The financial stress brought on by the recession of 2008 very likely played a part in the recent uptick in middle-aged Americans committing suicide. In 37.5% of all suicides of middle-aged Americans in 2010, the factors reported in a recent study were problems with work, financial stress and/or legal problems. This was an increase of nearly 33% of suicides than occurred in 2005.
Problems with mental health are still the leading contributor in suicides committed in middle age, and in fact this was a factor in 80% of deaths by suicide in this age group. However financial matters more than likely played a significant role in suicide in someone who was perhaps only thinking about suicide.

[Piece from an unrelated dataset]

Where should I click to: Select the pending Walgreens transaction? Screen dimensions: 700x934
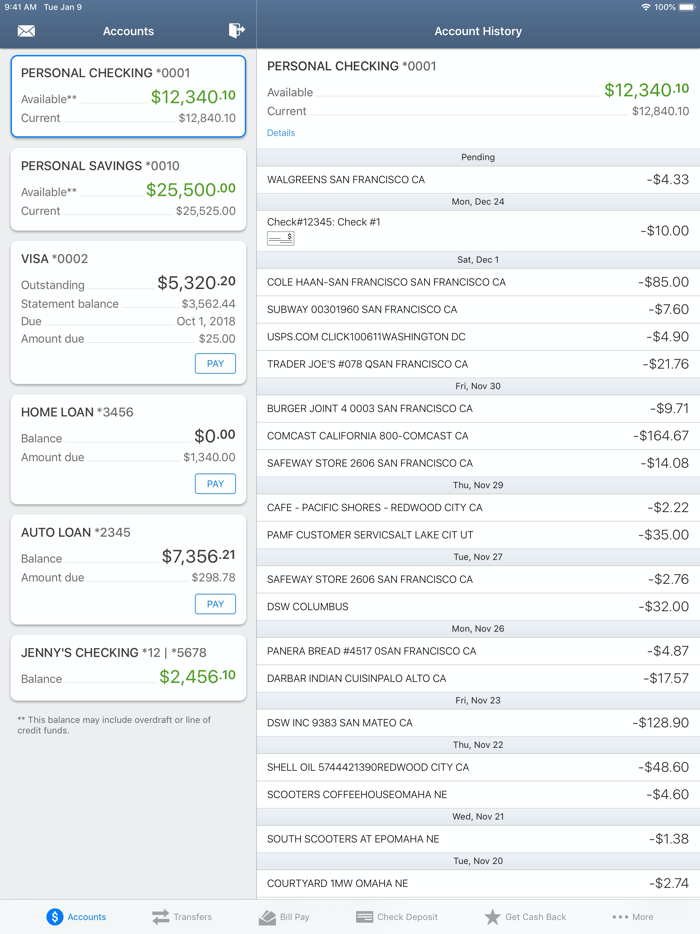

The study only found a link between the increase in suicide rates and financial stress, without proving a definite cause and effect.
In general, suicide rates in the U.S. among adults from 40 to 64 years of age have gone up about 40% since 1999. What’s notable is that the slow, but continuing increase in suicide deaths among this age group dramatically increased from 2007 to 2010, the time of the recession. Researchers sought to determine if the last recession, which the U.S. National Bureau of Economic Research says began in December 2007, was a major factor in the rise in suicides among adults in this age group.

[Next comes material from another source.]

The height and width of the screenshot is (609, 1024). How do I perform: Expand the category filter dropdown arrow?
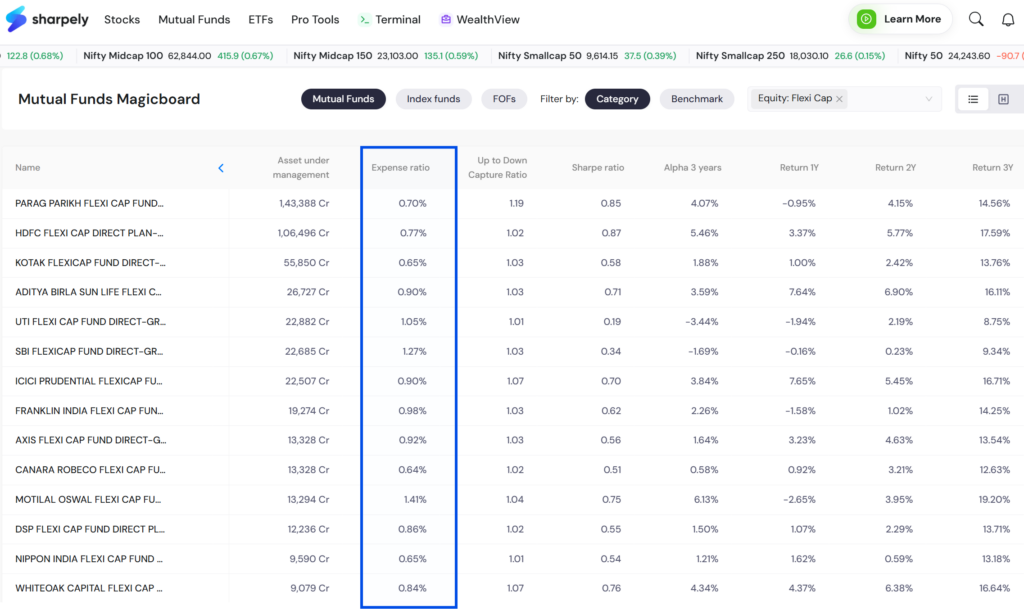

The evidence garnered in the research indicates that middle-aged Americans may have suffered increased financial stress throughout the recession. Results showed that more than 25% of workers from age 50 to 64 had their salary reduced during this time, which is more than younger workers with only 20% experiencing salary reductions.
For the study the information from the National Violent Death Reporting System was used. What they found were 17 different circumstances related to suicide deaths, in 3 distinct categories as follows:
Personal problems: mental health issues, depression or substance abuse.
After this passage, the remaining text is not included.